Look below for the line that contains "The image size is (1568, 565).", and write out exactly that line and all remaining lines of the listing, omitting pictures.
>>>>
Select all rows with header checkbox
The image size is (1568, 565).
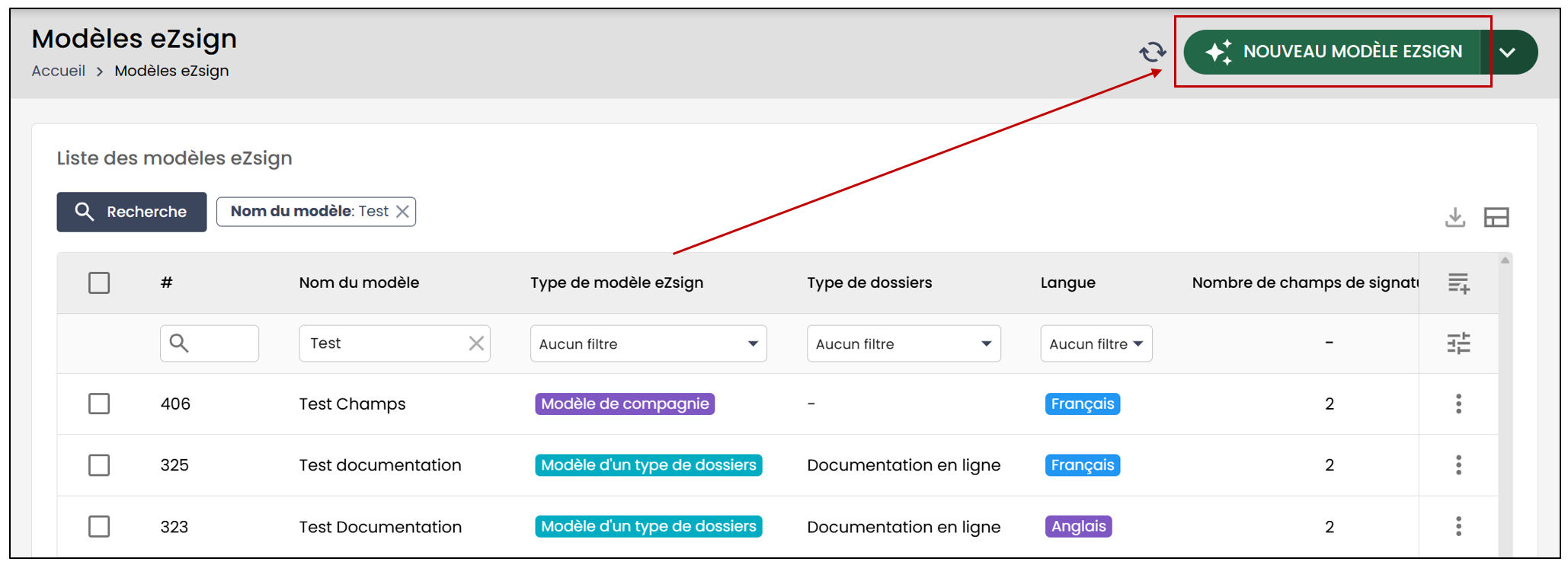click(99, 283)
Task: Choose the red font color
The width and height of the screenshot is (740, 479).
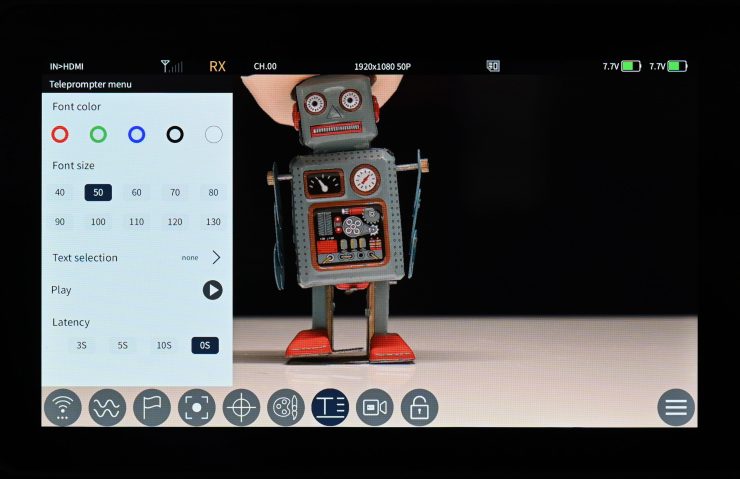Action: [x=60, y=134]
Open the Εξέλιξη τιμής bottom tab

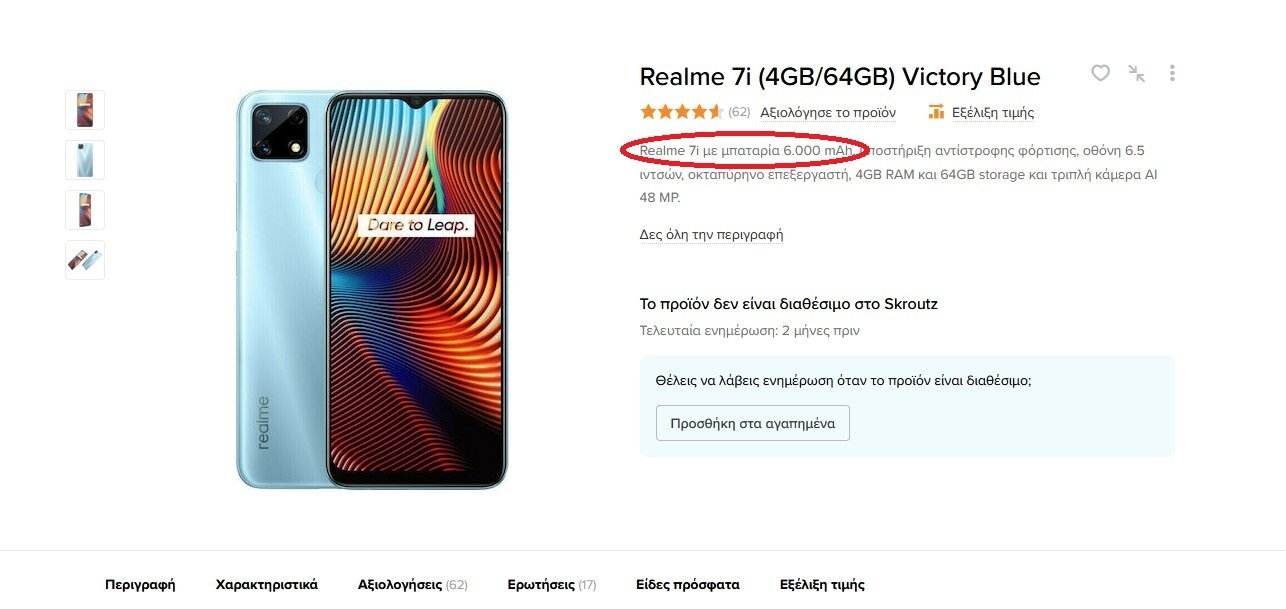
<<<<
▸ **RESPONSE TO THIS TASK**:
The image size is (1568, 565).
click(99, 283)
Task: Choose the red font color
The width and height of the screenshot is (740, 479).
Action: [x=60, y=134]
Open the Εξέλιξη τιμής bottom tab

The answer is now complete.